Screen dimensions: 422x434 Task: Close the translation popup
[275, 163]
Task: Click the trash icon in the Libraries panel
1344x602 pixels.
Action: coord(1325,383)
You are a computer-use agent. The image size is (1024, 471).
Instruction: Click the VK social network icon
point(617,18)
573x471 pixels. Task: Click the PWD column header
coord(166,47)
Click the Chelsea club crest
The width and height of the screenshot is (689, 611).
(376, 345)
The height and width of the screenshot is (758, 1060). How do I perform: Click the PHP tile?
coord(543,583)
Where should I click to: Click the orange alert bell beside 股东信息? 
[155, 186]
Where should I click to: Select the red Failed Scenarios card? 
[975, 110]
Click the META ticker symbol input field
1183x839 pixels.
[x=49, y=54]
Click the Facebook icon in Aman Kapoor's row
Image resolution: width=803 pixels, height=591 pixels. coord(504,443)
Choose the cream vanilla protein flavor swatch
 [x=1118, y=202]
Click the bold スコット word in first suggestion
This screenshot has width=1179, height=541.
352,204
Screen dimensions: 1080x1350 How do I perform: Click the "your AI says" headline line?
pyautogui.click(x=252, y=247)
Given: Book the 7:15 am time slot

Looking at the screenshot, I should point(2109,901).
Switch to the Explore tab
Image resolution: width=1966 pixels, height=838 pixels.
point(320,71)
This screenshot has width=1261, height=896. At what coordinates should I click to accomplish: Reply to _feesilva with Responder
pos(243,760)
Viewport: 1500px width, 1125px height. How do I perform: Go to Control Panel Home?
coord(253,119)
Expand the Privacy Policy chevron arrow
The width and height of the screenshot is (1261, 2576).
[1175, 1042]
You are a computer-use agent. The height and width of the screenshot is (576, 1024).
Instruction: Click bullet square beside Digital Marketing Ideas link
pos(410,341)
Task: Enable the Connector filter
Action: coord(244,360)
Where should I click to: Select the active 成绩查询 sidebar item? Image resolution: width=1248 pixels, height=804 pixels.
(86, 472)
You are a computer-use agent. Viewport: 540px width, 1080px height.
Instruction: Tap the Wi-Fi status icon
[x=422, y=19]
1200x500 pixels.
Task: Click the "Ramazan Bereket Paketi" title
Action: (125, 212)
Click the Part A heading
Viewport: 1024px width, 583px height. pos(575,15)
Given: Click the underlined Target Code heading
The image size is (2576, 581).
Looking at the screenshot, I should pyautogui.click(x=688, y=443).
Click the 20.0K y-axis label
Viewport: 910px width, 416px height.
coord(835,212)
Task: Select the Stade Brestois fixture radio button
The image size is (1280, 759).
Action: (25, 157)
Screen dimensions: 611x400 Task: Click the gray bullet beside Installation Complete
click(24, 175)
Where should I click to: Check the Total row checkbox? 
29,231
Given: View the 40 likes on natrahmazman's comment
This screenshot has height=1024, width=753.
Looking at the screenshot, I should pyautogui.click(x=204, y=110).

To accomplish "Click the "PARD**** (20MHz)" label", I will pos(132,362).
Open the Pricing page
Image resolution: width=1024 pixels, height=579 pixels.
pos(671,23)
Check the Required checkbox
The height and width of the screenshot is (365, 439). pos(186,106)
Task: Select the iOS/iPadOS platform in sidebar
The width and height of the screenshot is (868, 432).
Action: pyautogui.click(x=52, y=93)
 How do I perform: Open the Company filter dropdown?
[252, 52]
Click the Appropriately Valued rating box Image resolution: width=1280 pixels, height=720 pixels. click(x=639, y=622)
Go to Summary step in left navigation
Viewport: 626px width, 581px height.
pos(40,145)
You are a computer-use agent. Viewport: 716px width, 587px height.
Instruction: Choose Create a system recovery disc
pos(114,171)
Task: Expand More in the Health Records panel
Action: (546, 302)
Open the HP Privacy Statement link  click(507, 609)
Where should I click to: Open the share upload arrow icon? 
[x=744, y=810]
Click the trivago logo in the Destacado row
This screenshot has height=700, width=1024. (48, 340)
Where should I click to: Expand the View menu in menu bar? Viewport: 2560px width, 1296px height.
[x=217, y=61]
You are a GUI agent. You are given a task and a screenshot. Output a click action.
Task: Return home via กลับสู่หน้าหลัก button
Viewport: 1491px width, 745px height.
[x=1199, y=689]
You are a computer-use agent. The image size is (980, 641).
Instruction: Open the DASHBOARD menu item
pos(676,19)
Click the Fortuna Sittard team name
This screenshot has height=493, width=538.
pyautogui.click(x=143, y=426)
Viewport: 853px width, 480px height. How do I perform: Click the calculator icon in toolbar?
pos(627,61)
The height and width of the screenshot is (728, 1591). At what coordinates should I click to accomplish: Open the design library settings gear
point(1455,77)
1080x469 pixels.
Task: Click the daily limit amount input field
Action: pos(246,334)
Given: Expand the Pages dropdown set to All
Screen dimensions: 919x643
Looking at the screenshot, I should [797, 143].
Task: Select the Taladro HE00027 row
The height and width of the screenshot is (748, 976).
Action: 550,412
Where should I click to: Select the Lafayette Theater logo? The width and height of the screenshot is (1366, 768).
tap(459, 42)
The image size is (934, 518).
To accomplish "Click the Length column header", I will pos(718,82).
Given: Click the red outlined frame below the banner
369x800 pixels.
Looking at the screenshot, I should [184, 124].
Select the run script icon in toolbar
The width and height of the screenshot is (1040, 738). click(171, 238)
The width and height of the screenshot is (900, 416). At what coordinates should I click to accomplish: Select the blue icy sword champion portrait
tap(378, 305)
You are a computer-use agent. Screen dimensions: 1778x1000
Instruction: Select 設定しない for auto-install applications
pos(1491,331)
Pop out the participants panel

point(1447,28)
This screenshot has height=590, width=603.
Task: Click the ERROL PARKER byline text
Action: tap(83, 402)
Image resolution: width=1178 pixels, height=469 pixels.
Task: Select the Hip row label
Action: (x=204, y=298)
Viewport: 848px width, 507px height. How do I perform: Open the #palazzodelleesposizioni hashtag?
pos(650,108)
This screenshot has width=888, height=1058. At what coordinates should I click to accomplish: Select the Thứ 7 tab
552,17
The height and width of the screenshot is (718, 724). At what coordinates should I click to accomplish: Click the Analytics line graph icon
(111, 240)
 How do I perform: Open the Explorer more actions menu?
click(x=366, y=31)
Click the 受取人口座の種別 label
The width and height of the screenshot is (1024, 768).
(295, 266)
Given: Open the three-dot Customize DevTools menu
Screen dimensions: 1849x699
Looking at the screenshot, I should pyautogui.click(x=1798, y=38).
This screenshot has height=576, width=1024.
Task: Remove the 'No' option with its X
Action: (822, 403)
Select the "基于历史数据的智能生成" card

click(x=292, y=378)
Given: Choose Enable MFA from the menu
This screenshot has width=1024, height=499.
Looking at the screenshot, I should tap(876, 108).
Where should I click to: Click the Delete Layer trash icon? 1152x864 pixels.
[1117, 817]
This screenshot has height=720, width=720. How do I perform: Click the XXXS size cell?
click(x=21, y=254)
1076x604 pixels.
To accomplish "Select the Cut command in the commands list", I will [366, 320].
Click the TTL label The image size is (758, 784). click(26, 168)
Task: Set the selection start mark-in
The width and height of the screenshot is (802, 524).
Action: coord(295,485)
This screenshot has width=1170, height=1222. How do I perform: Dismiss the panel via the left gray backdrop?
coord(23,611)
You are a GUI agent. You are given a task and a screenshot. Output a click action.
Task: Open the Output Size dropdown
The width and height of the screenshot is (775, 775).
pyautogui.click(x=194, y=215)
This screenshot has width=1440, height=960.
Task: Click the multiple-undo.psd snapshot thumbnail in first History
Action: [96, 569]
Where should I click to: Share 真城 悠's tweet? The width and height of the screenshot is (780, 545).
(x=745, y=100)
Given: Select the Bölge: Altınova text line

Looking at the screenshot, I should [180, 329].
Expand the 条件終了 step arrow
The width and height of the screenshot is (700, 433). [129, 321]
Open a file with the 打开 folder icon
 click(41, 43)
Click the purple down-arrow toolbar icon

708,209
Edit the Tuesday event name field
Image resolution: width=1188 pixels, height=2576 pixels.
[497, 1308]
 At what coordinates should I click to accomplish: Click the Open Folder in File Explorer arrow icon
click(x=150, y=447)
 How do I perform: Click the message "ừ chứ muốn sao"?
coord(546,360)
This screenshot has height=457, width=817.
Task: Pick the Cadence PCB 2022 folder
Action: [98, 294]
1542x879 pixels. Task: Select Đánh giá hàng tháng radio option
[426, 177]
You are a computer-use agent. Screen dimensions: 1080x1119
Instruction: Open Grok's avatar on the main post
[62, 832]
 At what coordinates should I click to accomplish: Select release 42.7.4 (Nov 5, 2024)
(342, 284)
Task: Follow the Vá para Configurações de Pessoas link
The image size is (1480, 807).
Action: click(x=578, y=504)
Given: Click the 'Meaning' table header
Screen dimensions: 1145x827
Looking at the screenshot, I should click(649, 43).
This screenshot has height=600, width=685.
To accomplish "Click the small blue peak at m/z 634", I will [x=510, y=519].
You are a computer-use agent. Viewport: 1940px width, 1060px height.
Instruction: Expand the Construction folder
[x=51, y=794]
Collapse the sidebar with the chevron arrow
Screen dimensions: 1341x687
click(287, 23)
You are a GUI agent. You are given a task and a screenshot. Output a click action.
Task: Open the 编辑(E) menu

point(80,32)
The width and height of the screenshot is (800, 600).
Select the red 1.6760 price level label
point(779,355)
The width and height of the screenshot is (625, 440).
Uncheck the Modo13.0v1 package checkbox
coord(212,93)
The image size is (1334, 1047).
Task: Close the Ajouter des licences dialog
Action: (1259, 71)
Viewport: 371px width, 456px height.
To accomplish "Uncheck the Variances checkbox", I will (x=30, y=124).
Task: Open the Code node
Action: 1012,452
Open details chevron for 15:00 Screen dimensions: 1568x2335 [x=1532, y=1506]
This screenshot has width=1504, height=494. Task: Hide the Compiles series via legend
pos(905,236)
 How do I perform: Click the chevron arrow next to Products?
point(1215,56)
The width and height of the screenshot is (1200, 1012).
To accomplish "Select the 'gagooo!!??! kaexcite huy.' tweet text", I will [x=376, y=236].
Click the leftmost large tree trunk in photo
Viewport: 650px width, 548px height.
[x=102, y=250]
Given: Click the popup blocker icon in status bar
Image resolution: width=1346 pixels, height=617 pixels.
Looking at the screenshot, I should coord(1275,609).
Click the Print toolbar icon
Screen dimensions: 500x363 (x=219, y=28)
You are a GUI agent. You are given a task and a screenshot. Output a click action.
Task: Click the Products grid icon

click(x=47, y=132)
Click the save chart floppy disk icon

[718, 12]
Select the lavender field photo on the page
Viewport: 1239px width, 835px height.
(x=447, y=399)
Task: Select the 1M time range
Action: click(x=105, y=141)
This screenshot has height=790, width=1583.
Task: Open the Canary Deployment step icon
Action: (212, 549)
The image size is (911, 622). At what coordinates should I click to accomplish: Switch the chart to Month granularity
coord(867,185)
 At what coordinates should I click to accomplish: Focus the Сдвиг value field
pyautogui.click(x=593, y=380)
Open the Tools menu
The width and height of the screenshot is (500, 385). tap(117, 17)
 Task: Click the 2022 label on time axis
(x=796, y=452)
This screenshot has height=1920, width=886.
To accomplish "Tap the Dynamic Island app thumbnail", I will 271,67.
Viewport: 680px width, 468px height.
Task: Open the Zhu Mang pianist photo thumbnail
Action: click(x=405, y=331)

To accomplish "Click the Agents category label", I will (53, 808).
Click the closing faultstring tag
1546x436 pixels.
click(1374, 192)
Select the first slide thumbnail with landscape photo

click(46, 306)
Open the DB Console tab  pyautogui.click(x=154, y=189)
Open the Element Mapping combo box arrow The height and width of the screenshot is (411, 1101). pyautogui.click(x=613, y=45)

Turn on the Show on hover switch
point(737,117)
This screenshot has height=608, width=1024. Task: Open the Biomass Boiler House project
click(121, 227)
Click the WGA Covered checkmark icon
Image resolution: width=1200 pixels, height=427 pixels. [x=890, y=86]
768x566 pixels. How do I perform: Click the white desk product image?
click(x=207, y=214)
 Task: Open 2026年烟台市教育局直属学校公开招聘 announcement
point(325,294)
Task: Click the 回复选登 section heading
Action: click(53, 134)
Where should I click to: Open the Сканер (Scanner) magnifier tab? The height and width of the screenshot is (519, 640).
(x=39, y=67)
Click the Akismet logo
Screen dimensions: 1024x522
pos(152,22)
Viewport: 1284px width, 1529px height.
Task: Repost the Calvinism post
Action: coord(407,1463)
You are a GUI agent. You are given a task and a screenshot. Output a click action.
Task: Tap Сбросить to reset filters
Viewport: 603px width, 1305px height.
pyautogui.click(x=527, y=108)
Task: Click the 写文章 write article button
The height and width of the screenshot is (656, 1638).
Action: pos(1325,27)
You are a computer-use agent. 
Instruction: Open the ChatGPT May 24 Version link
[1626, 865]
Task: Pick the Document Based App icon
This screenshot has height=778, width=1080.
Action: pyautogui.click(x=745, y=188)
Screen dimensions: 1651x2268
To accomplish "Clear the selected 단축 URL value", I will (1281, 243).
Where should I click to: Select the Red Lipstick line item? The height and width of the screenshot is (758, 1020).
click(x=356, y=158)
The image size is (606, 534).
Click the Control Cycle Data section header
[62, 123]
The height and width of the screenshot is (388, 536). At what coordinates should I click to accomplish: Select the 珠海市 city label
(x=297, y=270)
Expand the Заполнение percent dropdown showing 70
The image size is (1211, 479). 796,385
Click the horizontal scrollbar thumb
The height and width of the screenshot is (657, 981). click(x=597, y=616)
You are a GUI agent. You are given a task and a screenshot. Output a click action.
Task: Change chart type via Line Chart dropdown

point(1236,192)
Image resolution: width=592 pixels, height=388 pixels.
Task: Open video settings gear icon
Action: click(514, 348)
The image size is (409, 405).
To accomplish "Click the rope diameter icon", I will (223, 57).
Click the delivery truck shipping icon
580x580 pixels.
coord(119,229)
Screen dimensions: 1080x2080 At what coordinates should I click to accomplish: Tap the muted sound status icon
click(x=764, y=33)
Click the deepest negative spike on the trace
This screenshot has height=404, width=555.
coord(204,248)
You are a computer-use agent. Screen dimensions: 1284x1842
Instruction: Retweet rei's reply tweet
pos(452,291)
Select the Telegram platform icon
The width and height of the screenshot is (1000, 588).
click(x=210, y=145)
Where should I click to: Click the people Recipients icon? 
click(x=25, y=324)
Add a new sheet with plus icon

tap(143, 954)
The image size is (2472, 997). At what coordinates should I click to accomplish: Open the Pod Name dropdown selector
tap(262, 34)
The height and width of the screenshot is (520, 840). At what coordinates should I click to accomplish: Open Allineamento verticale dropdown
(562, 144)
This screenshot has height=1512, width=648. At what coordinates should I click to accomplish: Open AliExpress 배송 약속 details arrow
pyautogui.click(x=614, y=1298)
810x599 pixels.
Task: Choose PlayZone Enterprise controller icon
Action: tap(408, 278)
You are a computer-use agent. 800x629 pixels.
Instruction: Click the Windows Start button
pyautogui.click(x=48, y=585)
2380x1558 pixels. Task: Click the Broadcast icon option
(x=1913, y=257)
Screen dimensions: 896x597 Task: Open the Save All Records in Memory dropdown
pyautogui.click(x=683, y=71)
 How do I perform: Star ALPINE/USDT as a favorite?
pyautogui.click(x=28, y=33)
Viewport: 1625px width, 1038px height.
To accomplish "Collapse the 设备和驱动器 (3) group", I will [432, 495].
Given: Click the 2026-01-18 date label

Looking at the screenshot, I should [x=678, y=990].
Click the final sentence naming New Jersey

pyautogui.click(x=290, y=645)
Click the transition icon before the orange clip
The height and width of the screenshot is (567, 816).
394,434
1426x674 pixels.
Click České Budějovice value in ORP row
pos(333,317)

──────

* _Assigned task_:
Repeat the entries above verbatim, but only from the line that has "369x800 pixels." down to the line that has "You are a computer-use agent. Screen dimensions: 1778x1000", inclusive.

* _Answer section_:
369x800 pixels.
Looking at the screenshot, I should [184, 124].
Select the run script icon in toolbar
The width and height of the screenshot is (1040, 738). click(171, 238)
The width and height of the screenshot is (900, 416). At what coordinates should I click to accomplish: Select the blue icy sword champion portrait
tap(378, 305)
You are a computer-use agent. Screen dimensions: 1778x1000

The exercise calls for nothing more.